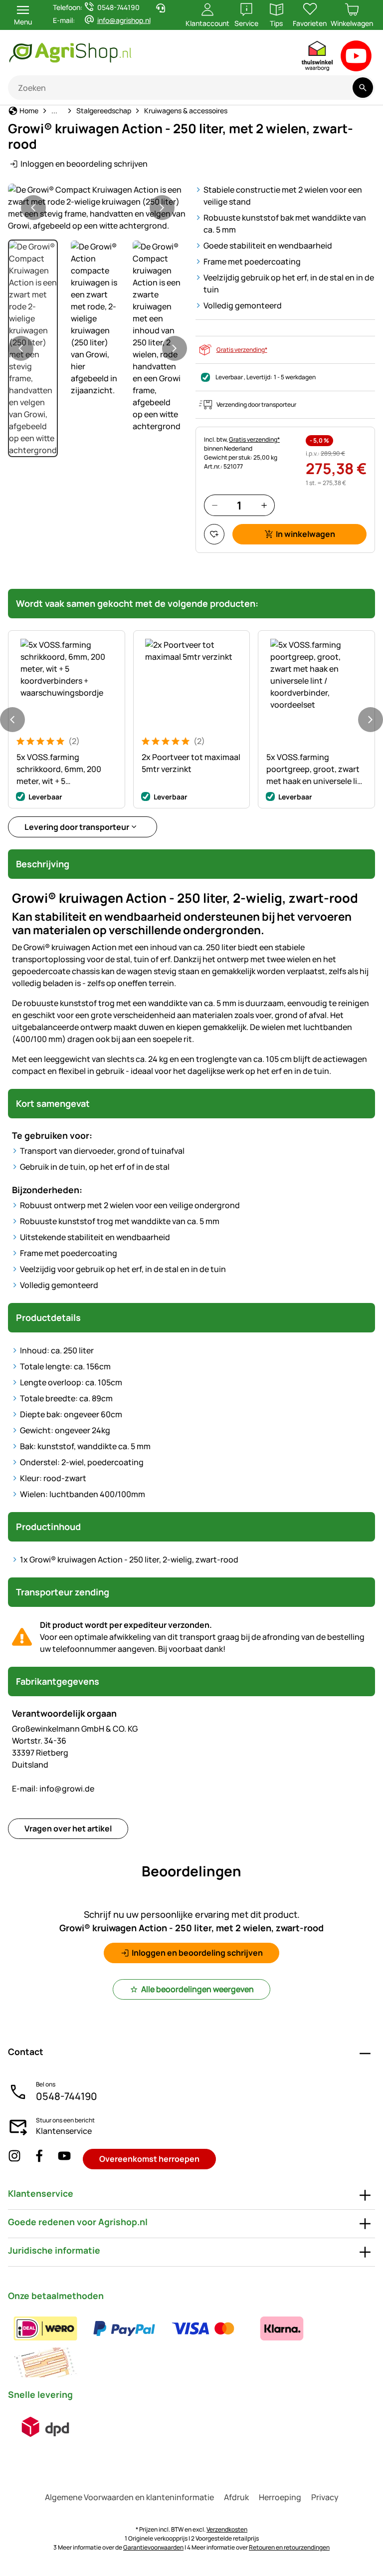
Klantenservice (64, 2130)
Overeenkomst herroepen (149, 2158)
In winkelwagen (305, 533)
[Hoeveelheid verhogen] (264, 505)
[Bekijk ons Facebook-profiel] (39, 2159)
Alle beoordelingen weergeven (197, 1989)
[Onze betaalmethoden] (191, 2345)
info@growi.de (53, 1788)
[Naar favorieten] (214, 534)
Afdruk (236, 2497)
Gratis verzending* (241, 349)
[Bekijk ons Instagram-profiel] (14, 2159)
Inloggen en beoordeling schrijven (84, 163)
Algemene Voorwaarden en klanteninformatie (129, 2497)
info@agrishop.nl (124, 20)
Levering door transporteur (76, 826)
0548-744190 (66, 2096)
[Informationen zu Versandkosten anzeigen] (45, 2427)
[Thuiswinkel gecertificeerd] (317, 58)
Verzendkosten (226, 2529)
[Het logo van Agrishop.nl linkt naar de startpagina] (112, 52)
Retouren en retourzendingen (289, 2547)
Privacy (325, 2497)
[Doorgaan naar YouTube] (356, 58)
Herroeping (280, 2497)
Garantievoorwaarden (153, 2547)
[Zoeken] (363, 87)
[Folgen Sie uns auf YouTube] (64, 2159)
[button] (98, 208)
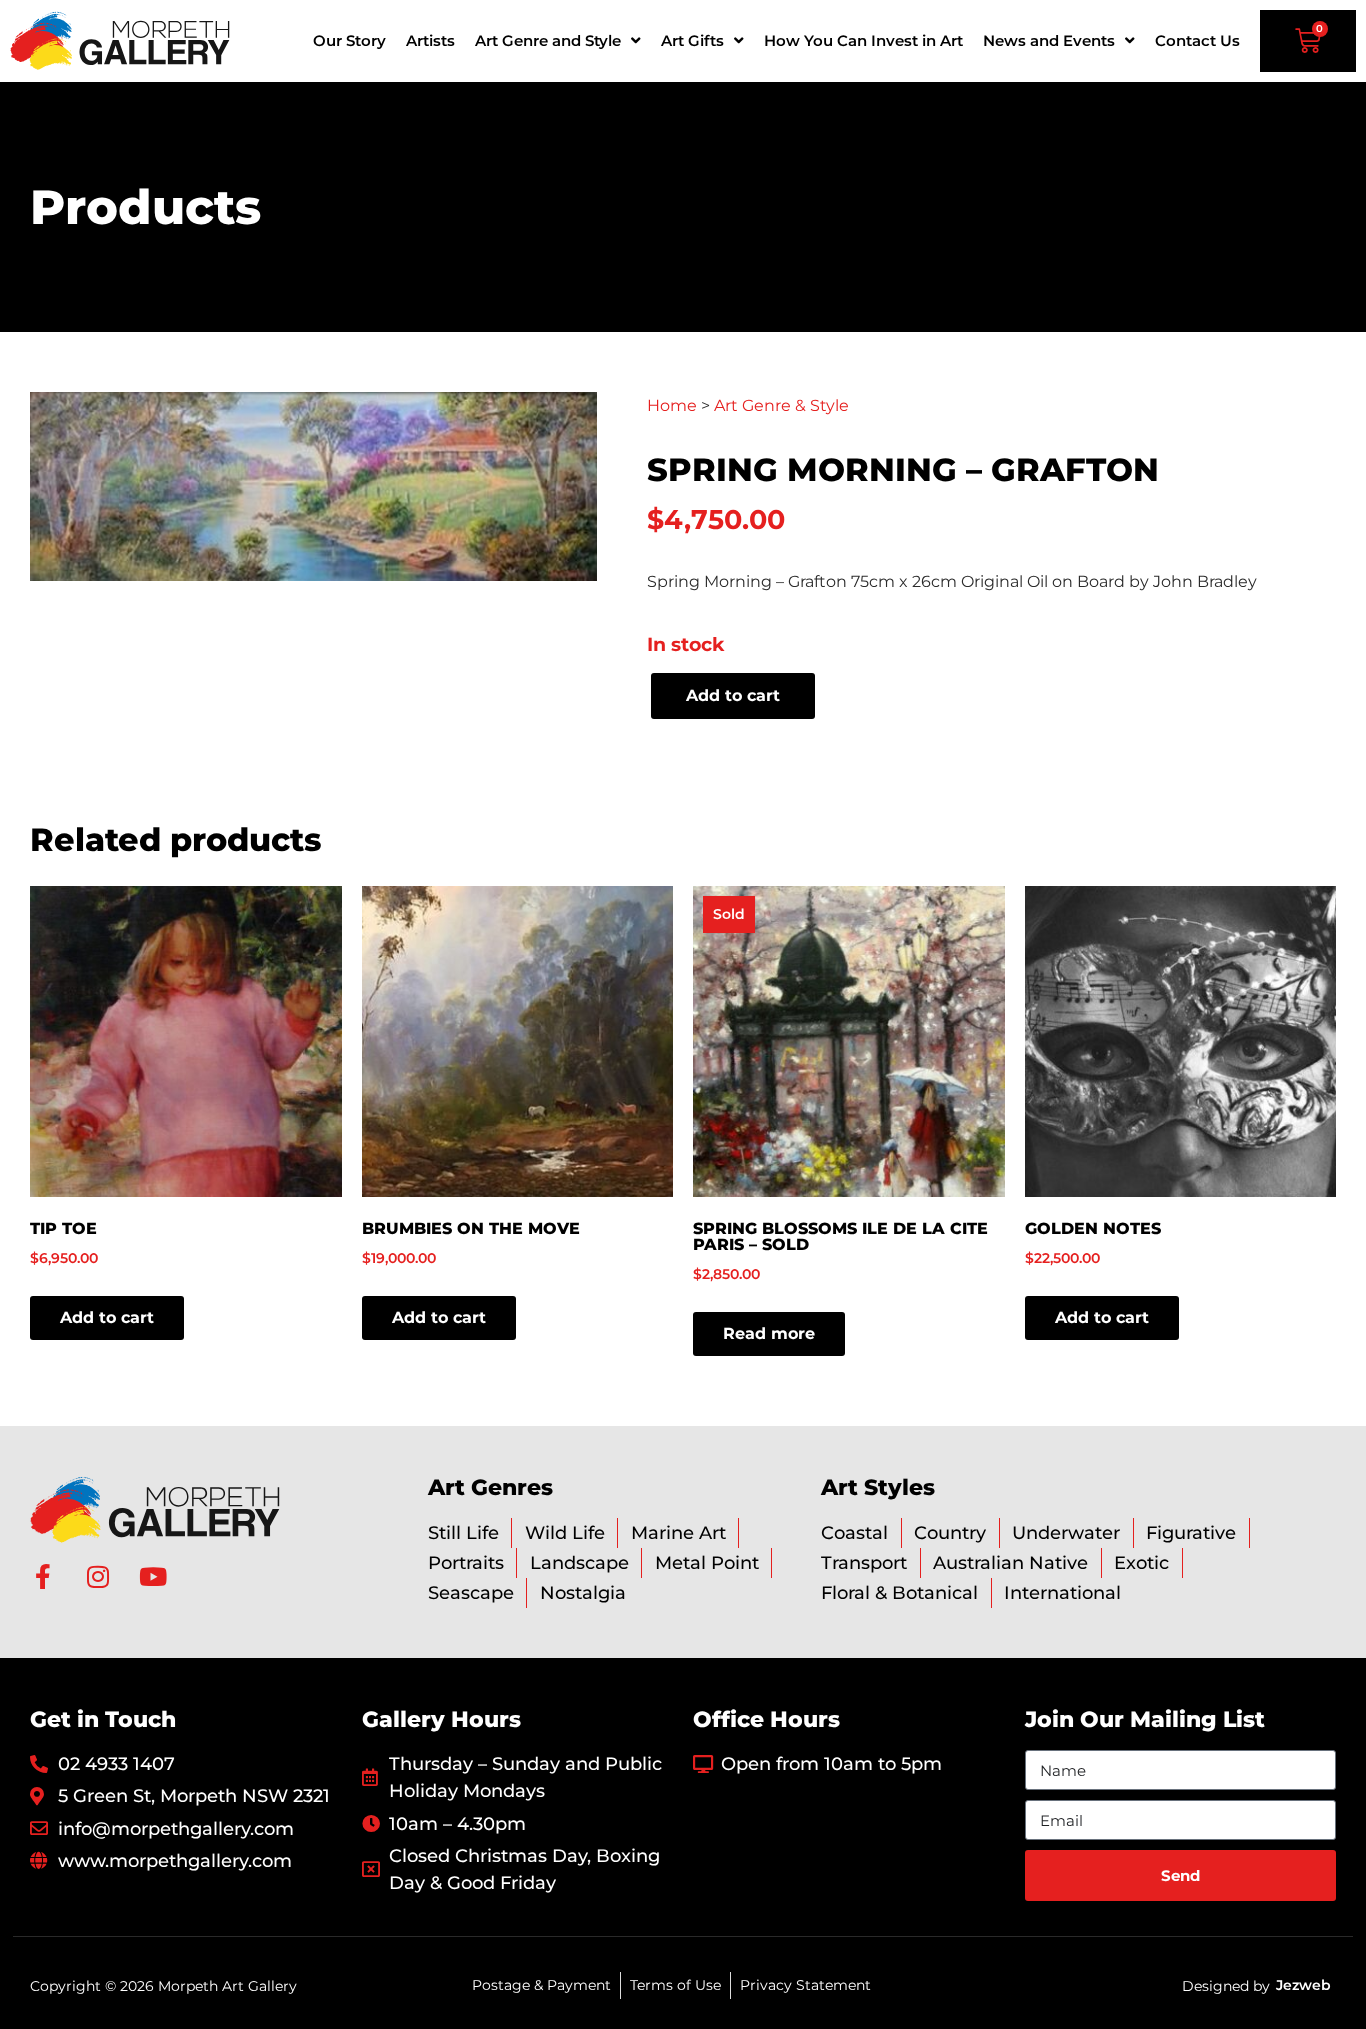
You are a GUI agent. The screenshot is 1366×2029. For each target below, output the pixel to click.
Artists (430, 40)
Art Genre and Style (548, 40)
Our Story (349, 40)
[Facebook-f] (42, 1576)
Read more (769, 1333)
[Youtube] (152, 1576)
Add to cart (733, 695)
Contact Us (1197, 40)
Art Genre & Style (781, 405)
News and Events (1049, 40)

Exercise aim: Your answer should be an exact copy of the lines from the one with "Add to cart (733, 695)" through the end of the material, with no other lines.

Answer box:
Add to cart (733, 695)
Contact Us (1197, 40)
Art Genre & Style (781, 405)
News and Events (1049, 40)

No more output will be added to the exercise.